Feel like your ideas just dried up like Death Valley in the summer?

Hmmm, this can be a problem. I feel your frustration. You just want your photo mojo back!

cool photography ideas

Image by Rita

FREE BONUS: On your upcoming challenge, you might decide to shoot some landscapes at sunset – so download our free Sunset Photography Cheat Sheet. This will help you as a quick go-to reference guide when you get a little stuck, but that’s ok because you’re trying something different! Download it here.

Cool Photography ideas, of course, is what I’m referring to today.

As photographers, we all want that injection of creativity every now and then. It helps us

  • Develop our style,
  • Learn new skills, and
  • Think outside the box – after all, you only want to produce unique photos

There comes a time where you’ve probably found yourself wanting to explore some new aspects of photography, but you couldn’t find an idea for anything extraordinary to do?

Fear not, that feeling is quite natural, and you shouldn’t ignore it. Oftentimes your creative process just requires a little refreshment, and the best way to do so is by stimulating yourself by trying new things.

Photography is flexible, and that’s the gift we have to work with each and every day, so there is always something new you can try out. The sheer amount of techniques available give you plenty of options. My observation is this:

Simply changing the way you do portraits probably won’t satisfy that craving for something new.
Trying something completely different from what you are usually doing, on the other hand, will.

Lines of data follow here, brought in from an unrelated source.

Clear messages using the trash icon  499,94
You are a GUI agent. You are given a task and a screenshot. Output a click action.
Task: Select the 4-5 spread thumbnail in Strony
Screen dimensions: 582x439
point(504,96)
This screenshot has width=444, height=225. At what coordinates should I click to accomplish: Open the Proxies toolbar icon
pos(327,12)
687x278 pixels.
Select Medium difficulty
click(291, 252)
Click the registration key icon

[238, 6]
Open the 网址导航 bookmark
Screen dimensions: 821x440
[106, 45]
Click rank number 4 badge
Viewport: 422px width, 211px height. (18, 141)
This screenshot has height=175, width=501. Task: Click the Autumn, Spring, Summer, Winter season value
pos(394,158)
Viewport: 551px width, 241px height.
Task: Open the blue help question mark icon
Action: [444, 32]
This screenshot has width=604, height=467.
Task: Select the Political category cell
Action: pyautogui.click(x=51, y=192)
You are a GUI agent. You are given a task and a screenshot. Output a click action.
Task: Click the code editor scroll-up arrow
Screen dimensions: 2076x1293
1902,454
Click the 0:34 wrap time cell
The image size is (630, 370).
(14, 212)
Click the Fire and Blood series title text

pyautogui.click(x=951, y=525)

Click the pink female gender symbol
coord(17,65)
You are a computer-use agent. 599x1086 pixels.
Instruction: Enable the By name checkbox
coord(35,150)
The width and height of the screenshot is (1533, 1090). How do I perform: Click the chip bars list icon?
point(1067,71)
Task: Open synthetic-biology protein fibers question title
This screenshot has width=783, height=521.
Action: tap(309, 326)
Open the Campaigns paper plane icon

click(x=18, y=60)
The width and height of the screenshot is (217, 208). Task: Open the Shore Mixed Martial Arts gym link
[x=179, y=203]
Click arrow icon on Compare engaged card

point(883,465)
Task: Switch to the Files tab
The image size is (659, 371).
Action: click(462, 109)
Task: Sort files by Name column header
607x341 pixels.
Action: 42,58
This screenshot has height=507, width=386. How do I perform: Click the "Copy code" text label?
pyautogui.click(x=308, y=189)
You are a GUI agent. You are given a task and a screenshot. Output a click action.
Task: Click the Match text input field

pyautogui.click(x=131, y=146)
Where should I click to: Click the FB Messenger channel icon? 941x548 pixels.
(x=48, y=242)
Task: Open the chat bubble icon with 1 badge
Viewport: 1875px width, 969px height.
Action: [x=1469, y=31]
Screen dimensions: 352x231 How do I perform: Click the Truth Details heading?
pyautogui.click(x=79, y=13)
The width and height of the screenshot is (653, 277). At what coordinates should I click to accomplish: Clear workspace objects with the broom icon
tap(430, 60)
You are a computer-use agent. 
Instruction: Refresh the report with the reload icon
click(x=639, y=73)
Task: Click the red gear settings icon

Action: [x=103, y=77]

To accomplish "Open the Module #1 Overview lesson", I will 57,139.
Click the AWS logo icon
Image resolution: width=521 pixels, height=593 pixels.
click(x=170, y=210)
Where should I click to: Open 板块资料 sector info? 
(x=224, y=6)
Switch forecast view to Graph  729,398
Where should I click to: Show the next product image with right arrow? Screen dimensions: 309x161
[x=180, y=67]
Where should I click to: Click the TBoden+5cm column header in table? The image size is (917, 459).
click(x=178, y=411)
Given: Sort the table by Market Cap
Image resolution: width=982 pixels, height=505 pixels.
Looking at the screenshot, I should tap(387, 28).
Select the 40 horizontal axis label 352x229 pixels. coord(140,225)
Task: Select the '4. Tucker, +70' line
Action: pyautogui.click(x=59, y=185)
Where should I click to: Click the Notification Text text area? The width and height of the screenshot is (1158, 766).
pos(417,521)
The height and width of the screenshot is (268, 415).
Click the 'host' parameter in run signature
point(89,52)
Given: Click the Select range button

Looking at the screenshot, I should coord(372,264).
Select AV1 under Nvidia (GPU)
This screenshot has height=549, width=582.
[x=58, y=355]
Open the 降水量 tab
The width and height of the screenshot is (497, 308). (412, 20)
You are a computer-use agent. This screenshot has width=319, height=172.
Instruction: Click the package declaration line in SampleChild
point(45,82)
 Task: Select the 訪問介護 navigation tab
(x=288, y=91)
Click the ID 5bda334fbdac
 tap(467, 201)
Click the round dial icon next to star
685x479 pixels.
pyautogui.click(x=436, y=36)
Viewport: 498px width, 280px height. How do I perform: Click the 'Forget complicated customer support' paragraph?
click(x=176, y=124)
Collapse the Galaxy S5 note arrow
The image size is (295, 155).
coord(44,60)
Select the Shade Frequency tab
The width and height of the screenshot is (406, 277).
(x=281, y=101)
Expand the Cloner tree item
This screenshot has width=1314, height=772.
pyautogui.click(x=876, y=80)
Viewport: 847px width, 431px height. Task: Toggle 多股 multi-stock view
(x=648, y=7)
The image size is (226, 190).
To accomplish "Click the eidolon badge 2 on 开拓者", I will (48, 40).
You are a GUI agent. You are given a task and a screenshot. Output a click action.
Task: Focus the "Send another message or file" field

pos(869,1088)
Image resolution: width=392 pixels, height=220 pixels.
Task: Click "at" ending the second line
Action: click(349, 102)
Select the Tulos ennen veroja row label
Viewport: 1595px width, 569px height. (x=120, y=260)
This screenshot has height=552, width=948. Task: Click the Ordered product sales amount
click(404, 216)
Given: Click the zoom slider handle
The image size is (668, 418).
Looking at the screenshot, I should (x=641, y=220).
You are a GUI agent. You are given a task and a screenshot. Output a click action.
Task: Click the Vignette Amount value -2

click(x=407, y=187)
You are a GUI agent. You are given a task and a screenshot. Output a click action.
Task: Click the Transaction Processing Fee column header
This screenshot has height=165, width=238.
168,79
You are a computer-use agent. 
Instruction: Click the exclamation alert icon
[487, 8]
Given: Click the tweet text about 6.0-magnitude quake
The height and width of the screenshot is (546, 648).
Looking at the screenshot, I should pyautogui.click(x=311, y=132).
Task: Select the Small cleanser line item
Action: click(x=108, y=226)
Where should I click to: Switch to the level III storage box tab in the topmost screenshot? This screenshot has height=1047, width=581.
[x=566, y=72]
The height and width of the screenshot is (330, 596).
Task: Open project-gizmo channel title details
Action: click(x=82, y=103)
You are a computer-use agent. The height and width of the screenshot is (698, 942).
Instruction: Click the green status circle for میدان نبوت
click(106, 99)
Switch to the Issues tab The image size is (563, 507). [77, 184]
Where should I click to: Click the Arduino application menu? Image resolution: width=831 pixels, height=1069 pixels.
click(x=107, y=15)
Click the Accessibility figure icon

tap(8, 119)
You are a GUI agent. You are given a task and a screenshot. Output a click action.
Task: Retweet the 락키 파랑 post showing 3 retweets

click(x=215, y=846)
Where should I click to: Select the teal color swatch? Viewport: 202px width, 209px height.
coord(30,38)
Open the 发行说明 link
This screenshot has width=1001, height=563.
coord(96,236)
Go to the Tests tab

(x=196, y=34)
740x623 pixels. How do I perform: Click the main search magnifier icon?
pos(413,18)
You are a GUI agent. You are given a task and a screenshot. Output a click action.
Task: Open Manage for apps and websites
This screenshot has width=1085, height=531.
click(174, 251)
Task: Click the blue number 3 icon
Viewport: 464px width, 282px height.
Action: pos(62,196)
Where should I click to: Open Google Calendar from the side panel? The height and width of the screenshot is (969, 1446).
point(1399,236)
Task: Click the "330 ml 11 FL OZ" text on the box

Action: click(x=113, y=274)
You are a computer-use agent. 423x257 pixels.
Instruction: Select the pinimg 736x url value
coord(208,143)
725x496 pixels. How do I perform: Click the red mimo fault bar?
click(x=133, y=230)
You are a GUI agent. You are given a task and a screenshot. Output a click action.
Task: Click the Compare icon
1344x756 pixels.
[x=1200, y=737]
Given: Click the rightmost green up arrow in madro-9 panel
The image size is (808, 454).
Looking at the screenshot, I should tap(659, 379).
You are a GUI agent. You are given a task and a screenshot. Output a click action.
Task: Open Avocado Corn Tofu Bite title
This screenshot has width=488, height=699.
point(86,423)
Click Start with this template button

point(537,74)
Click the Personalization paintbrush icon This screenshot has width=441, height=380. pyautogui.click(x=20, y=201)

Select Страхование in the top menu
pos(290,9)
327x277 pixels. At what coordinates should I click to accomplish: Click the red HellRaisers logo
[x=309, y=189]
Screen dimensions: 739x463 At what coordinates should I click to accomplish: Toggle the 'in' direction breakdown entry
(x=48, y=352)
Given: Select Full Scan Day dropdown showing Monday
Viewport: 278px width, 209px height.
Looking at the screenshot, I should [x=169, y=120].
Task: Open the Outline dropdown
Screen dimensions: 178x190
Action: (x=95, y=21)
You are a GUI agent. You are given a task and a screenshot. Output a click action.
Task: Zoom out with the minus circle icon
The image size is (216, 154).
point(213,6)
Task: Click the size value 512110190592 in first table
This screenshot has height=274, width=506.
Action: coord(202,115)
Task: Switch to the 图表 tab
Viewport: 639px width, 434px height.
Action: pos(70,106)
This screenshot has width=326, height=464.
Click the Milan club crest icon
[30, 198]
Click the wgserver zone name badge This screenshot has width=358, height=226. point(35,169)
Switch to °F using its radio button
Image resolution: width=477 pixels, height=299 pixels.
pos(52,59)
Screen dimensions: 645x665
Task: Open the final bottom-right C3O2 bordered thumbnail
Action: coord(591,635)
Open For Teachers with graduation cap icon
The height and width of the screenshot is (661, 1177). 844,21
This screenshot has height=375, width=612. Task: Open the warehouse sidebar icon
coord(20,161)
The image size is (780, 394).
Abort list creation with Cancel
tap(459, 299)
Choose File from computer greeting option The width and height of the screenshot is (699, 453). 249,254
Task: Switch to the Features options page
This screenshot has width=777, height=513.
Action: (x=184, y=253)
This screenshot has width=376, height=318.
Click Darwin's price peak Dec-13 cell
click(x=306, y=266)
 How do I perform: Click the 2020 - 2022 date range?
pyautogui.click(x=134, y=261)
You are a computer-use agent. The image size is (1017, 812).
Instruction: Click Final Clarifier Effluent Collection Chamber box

Some ideas to get you thinking and those engines rumbling!

1. Unique Vintage Lenses

What about them, you ask?

Trying out some vintage lenses can be loads of fun. Because vintage lenses create quite unique effects. Take the Petzval lens, or the Helios 85mm with the swirly bokeh.

You can also dip your fingers in anamorphic photography by using an anamorphic lens. All this will be challenging, and yet motivating at the same time. Mainly due to the fact that it is something new, but also because it looks quite awesome and different at the same time, you’ll enjoy one of these, a lot!

Photo by Garrett

Besides stimulating your creative needs, and producing some quite extraordinary images, you are practicing manual focus, and training your creative mind to think outside the box.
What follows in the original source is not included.